On 3/3/12 12:58 AM, Arturo Filastò wrote:
What do you think?
Additionally with the Awaf concept it would be possible to also have Disaster Recovery for server applications, even running on windows PC behind *DSL lines.
That's because if you make a copy of the TorHS key, the later one that insert itself to the Directory Authority will be the "active one". If we put into Awaf also an easy way to make data-replication among different Awaf applications, it would be also very easy to make disaster recovery and strong resiliency of data.
So two activists for example would be able to have a redundant, anonymous, 0-maintenance, easy-to-be-setup web application server.

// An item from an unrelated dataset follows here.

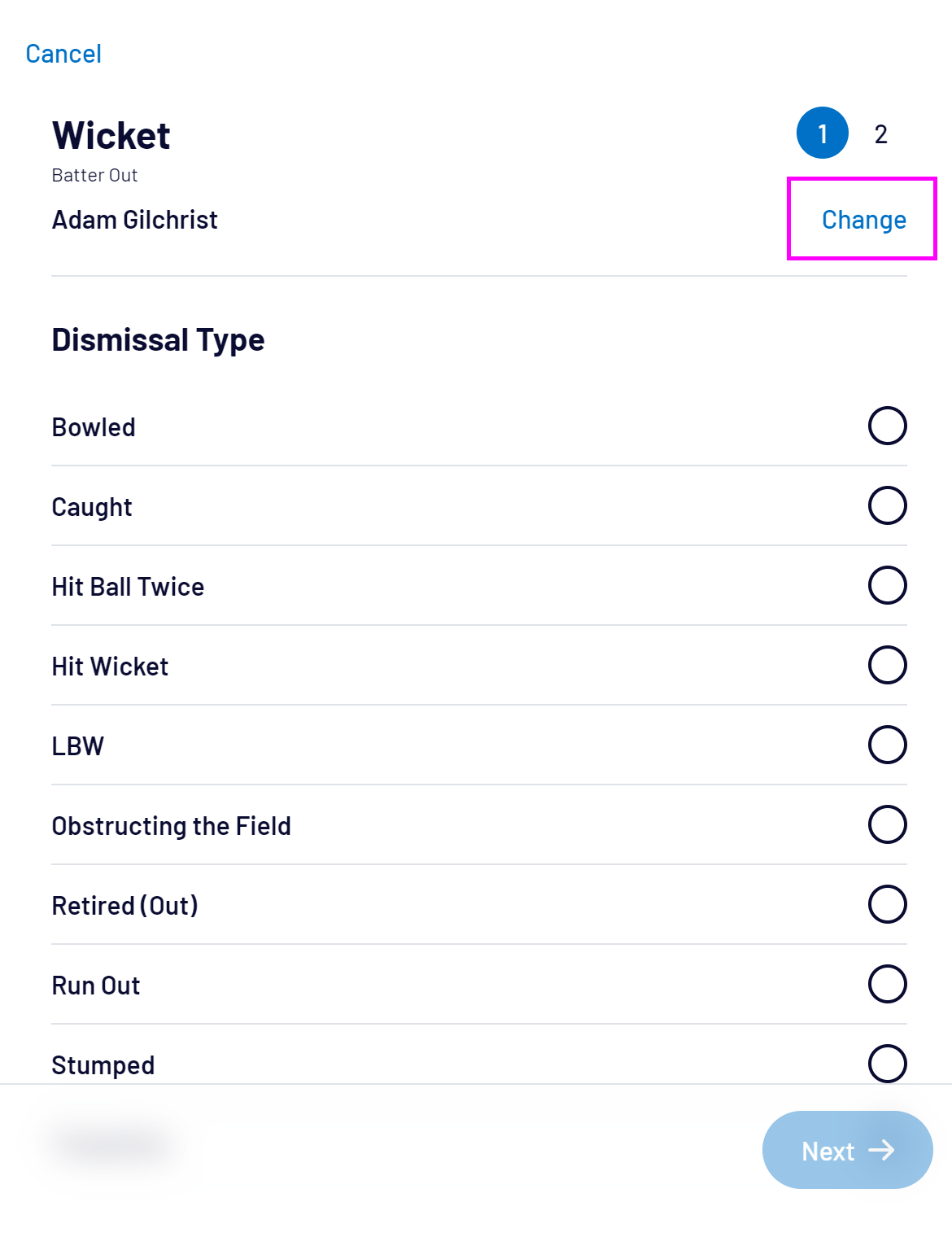Jump to step 2 indicator

point(880,134)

If you also consider the power of an Awaf based application when thinking about the future diffusion and stabilization of Tor2web, then things became even more challenging and interesting.

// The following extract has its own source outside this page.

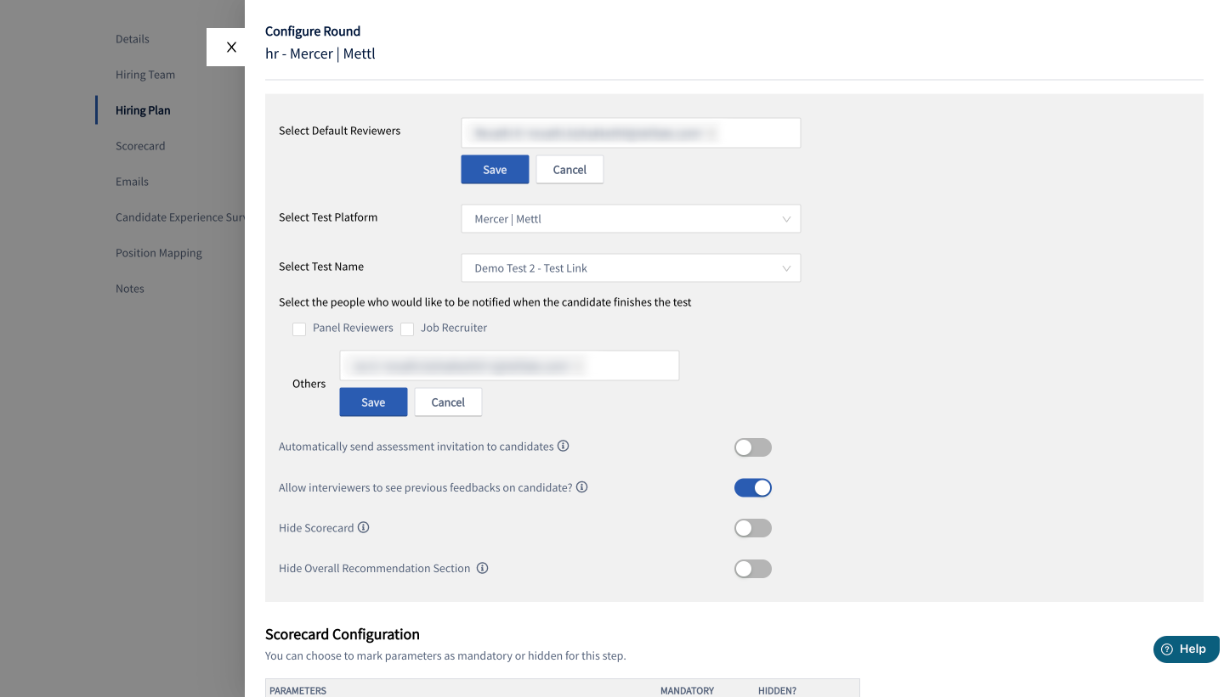Click info icon for Hide Overall Recommendation Section
The width and height of the screenshot is (1224, 697).
point(482,568)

Anyone will be able to setup an anonymous web-server on the internet with a couple of click on his own desktop computer (think about blog, chat, webserver, email server, file exchange server, obviously whistleblowing server, etc, etc).

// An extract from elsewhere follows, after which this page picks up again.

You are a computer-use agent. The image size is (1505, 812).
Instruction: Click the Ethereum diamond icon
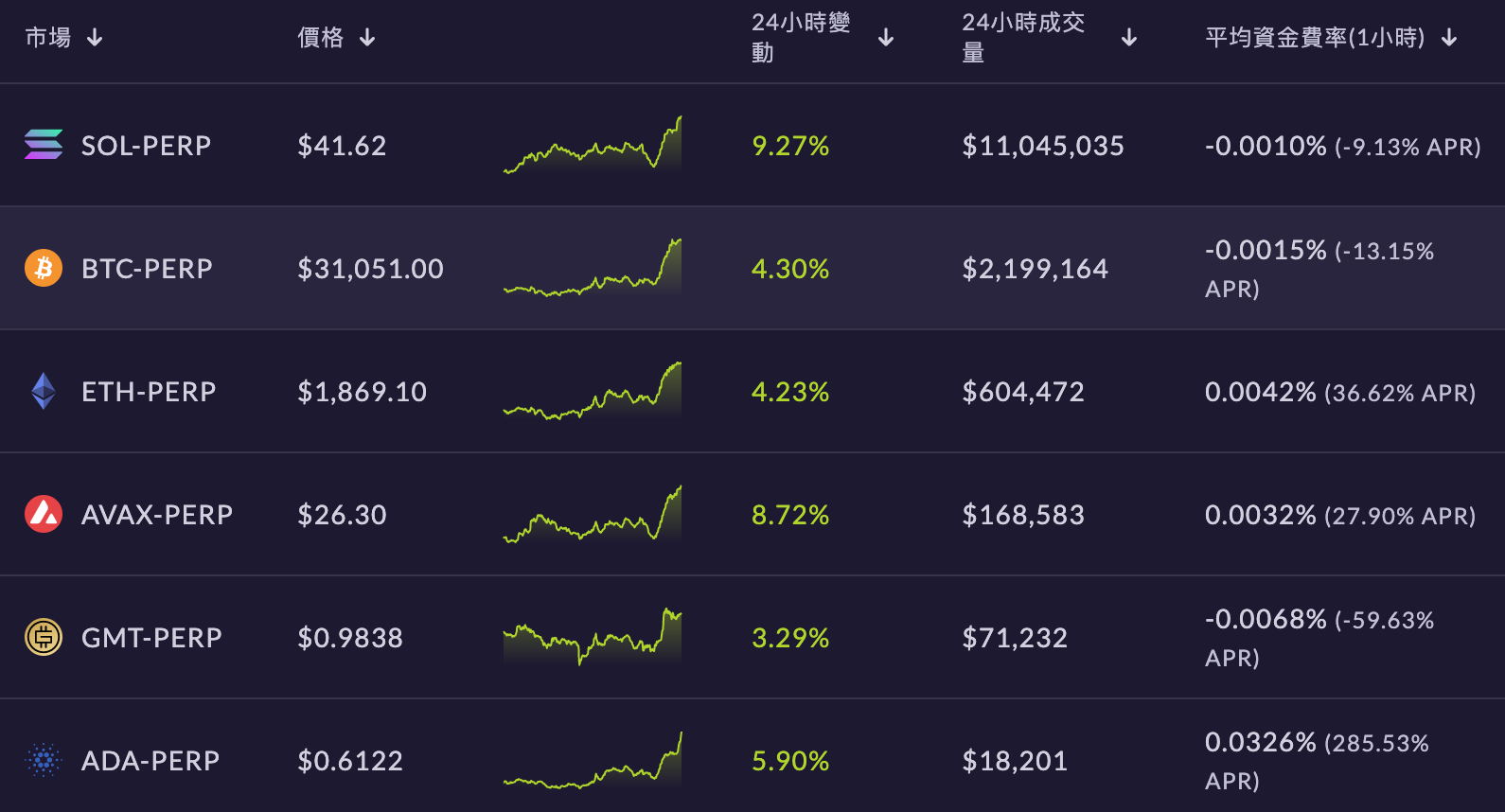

If we create such a framework we would be able to "hide" the system integration complexity that a general python web developer would need to face in order to: - Integrate different server software together (Tor, Tornadoweb, etc) - Handle inbound/outbound anonymous connection - Make cross-platform build-system - Secure what can be secured (jailing, sandboxing, etc) - Making it "easy" for end-user to deploy
There's a lot of complexity in doing that.
If we do it properly once, then web developers would be able to create a new ecosystems of web application running inside the Tor network and this could boost the use of Tor Hidden Service and Tor2web.
Inshalla it will be something very cool!